• Information given:
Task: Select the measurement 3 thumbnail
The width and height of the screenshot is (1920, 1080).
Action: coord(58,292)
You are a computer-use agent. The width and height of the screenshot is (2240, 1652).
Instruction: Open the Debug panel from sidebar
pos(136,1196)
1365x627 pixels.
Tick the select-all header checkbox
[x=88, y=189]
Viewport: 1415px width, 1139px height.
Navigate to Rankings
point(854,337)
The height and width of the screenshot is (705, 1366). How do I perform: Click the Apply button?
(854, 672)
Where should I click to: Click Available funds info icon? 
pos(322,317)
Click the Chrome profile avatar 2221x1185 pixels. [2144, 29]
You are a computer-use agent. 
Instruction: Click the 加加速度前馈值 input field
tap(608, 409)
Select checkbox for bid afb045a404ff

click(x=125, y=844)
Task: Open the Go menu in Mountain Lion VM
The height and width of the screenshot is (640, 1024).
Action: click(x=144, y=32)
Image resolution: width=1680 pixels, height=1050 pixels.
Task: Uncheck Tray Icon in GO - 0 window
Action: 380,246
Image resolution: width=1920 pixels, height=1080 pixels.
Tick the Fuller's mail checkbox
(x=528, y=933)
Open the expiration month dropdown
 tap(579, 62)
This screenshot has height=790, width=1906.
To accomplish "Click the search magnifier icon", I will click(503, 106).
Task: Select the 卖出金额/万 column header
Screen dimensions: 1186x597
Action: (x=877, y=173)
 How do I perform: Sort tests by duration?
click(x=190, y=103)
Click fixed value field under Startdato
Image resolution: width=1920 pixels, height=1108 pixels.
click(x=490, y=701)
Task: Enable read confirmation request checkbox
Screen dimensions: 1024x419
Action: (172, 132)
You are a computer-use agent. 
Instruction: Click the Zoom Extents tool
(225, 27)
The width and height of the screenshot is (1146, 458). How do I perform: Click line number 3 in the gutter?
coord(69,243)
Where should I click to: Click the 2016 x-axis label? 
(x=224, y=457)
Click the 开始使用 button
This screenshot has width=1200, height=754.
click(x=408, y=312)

• Stated goal:
Put every line of the listing above into a numbered list, leaving out any blank lines.

• Response to the exercise:
1. Task: Select the measurement 3 thumbnail
2. The width and height of the screenshot is (1920, 1080).
3. Action: coord(58,292)
4. You are a computer-use agent. The width and height of the screenshot is (2240, 1652).
5. Instruction: Open the Debug panel from sidebar
6. pos(136,1196)
7. 1365x627 pixels.
8. Tick the select-all header checkbox
9. [x=88, y=189]
10. Viewport: 1415px width, 1139px height.
11. Navigate to Rankings
12. point(854,337)
13. The height and width of the screenshot is (705, 1366). How do I perform: Click the Apply button?
14. (854, 672)
15. Where should I click to: Click Available funds info icon? 
16. pos(322,317)
17. Click the Chrome profile avatar 2221x1185 pixels. [2144, 29]
18. You are a computer-use agent. 
19. Instruction: Click the 加加速度前馈值 input field
20. tap(608, 409)
21. Select checkbox for bid afb045a404ff
22. click(x=125, y=844)
23. Task: Open the Go menu in Mountain Lion VM
24. The height and width of the screenshot is (640, 1024).
25. Action: click(x=144, y=32)
26. Image resolution: width=1680 pixels, height=1050 pixels.
27. Task: Uncheck Tray Icon in GO - 0 window
28. Action: 380,246
29. Image resolution: width=1920 pixels, height=1080 pixels.
30. Tick the Fuller's mail checkbox
31. (x=528, y=933)
32. Open the expiration month dropdown
33.  tap(579, 62)
34. This screenshot has height=790, width=1906.
35. To accomplish "Click the search magnifier icon", I will click(503, 106).
36. Task: Select the 卖出金额/万 column header
37. Screen dimensions: 1186x597
38. Action: (x=877, y=173)
39.  How do I perform: Sort tests by duration?
40. click(x=190, y=103)
41. Click fixed value field under Startdato
42. Image resolution: width=1920 pixels, height=1108 pixels.
43. click(x=490, y=701)
44. Task: Enable read confirmation request checkbox
45. Screen dimensions: 1024x419
46. Action: (172, 132)
47. You are a computer-use agent. 
48. Instruction: Click the Zoom Extents tool
49. (225, 27)
50. The width and height of the screenshot is (1146, 458). How do I perform: Click line number 3 in the gutter?
51. coord(69,243)
52. Where should I click to: Click the 2016 x-axis label? 
53. (x=224, y=457)
54. Click the 开始使用 button
55. This screenshot has width=1200, height=754.
56. click(x=408, y=312)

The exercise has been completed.